Y él escribía con el lápiz casi perpendicular a la hoja para no sacarle punta.

No te rías, pero me dio como un apuro por encontrar en algún lugar aquellos pedacitos de lápiz. Claro, porque los fui guardando cada vez.

Esperame acá que los voy a buscar…

No los encontré, me parece que es algo más que tengo que dar por perdido, como tantas cosas perdidas con el divorcio.

¿Dije «divorció»?

¿Pude decirlo?

¿Ves, doctor Gustavo, que tan, tan mal, no estoy? El doctor Gustavo asegura que tengo problemas para enfrentar la realidad. Sí, él me habla porque es gestáltico y los gestálticos te hablan. Pero yo creo que no es que tenga problemas para enfrentar la realidad.
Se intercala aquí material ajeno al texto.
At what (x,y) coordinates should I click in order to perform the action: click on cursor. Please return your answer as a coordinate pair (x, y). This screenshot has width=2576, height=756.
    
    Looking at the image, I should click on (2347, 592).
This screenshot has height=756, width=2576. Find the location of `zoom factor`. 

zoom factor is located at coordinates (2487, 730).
Sólo que no termino de entender para qué sirve la realidad. Sinceramente, creo que ha llegado el momento de abolir la realidad. ¿O hay alguien a quien le guste la realidad?

¡Vamos! La realidad está de más, es un inconveniente que te hace perder mucho tiempo, que te aleja de las cosas importantes. ¡La realidad es una mierda!
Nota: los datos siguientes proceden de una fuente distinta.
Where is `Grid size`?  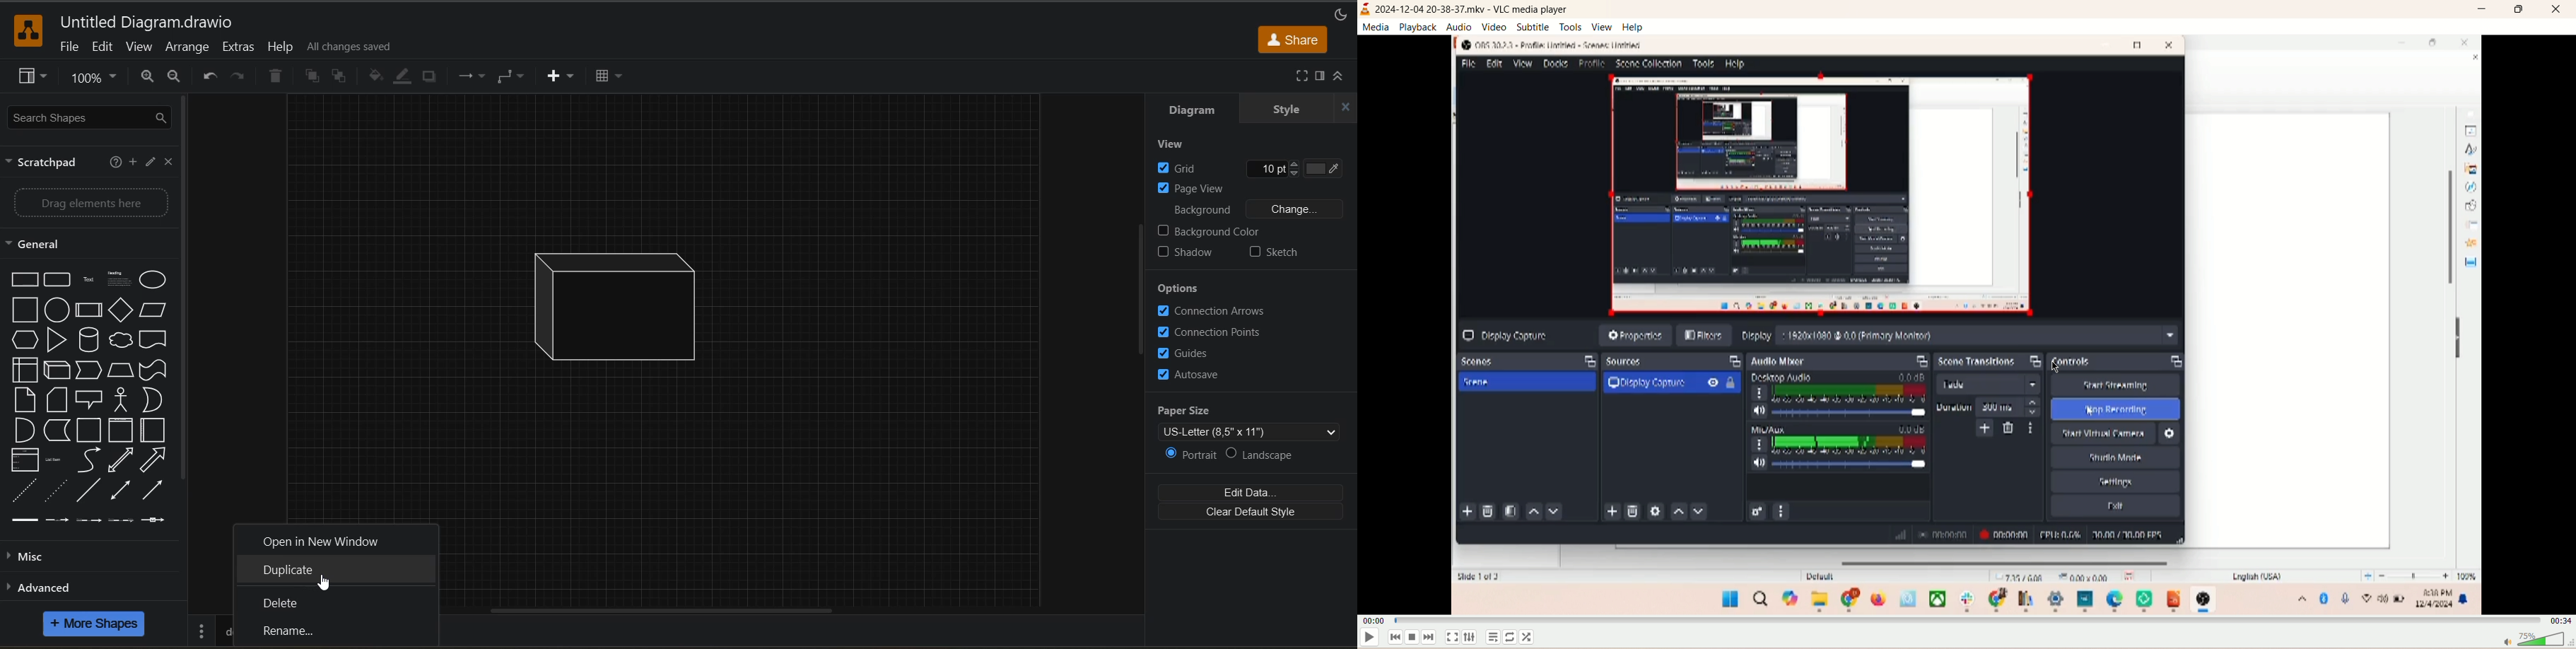
Grid size is located at coordinates (1270, 169).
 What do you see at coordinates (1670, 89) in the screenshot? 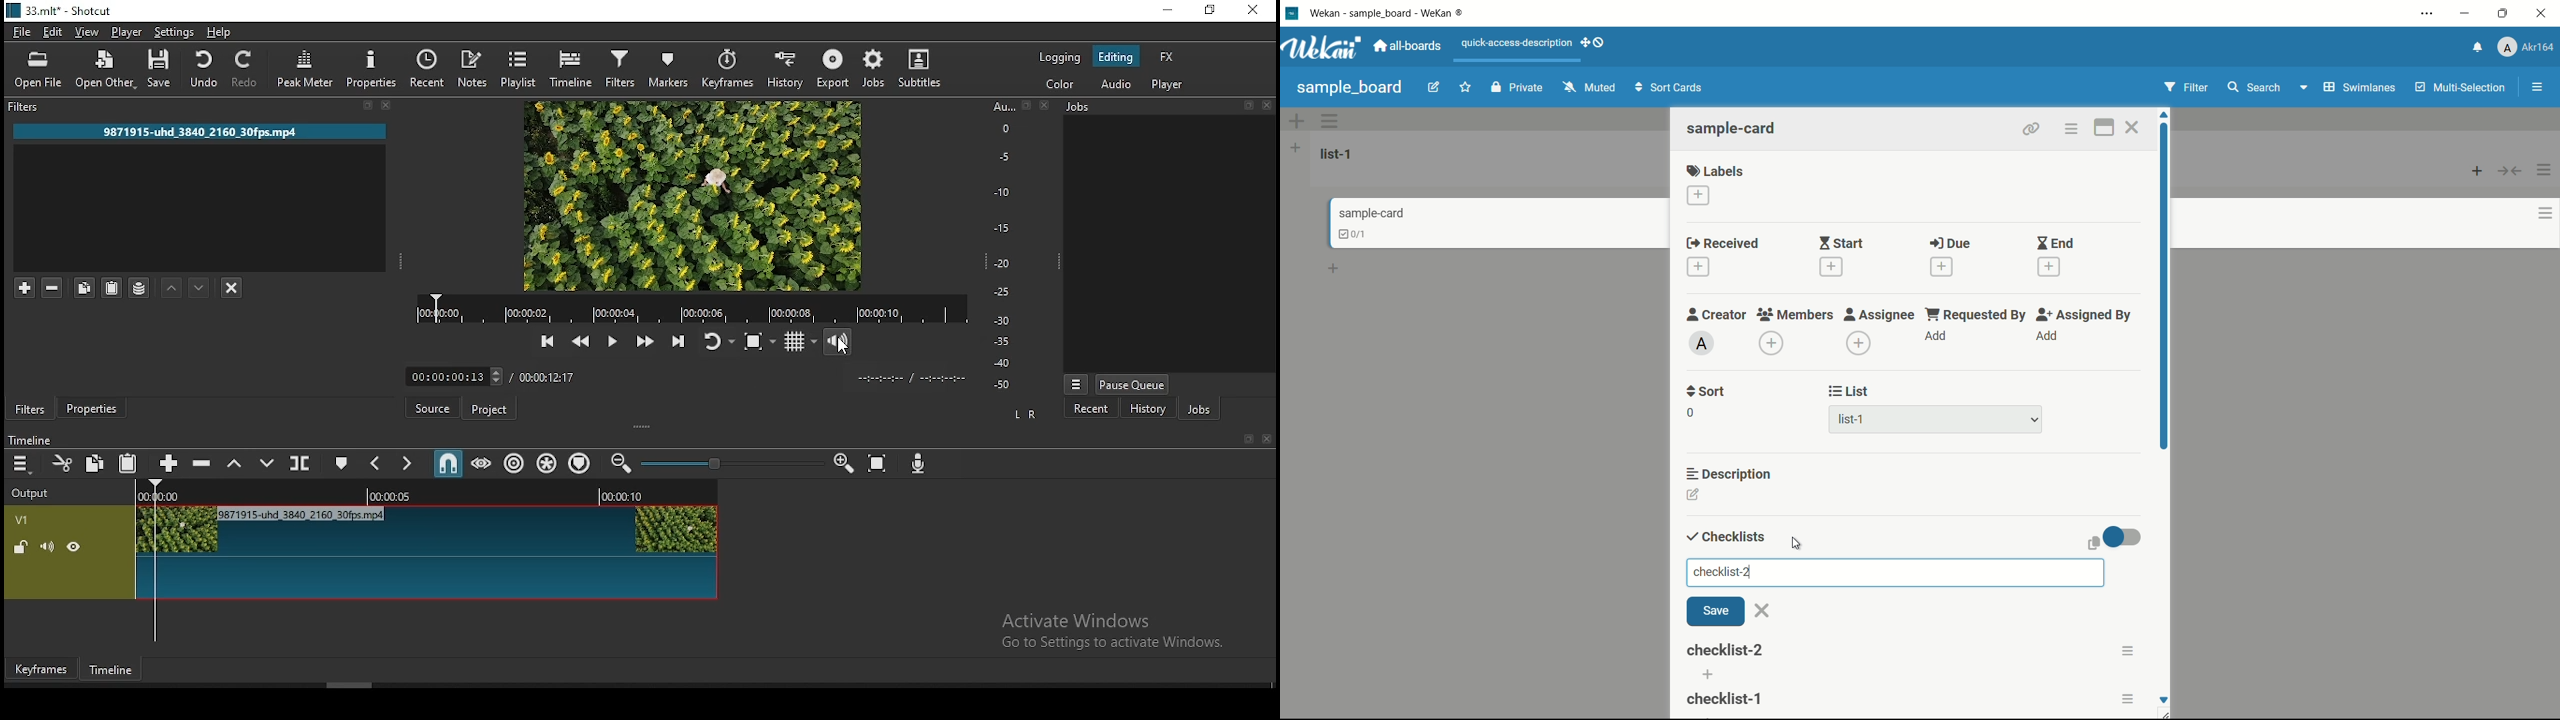
I see `sort cards` at bounding box center [1670, 89].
Nico se hizo profesor y toda su carrera la estudiamos juntos.

Tendrías que haberlo visto, enfrascado en sus libros, con los anteojos de marco azul (que a lo largo de su carrera cambió por otros más discretos, negros, porque los de marco azul habían pasado de moda), entusiasmándose con Belgrano, con Castelli, con Artigas. Casi todo lo que ahora sé de historia, lo aprendí de él.

—Nunca supuse que mi vocación hubiera sido la Historia y la docencia, pero estoy tan contento, amor —me dijo el día en que se recibió y yo ya estaba pidiendo nuestra inclusión en el «Guiness del Amor».

Y resulta que él ahora no quiere saber nada con la Historia y mucho menos con la docencia. Que esos son rollos, dice, en los que él entró pero que no sabe si le pertenecen a él o a mí.

Sin embargo, en los meses en que fue profesor demostró que era muy bueno. Conseguí verlo como observador frente a varios cursos y de verdad me quedaba enganchado cuando contaba las intrigas de la Junta Grande y las comparaba, por ejemplo, con las internas de un gabinete presidencial cualquiera. Los chicos quedaban locos con sus explicaciones y yo moría de amor escuchando hasta la historia del Tamborcito de Tacuarí, que es tan tierna, pobre Tamborcito.

Y además, cada tanto, me miraba y sonreía.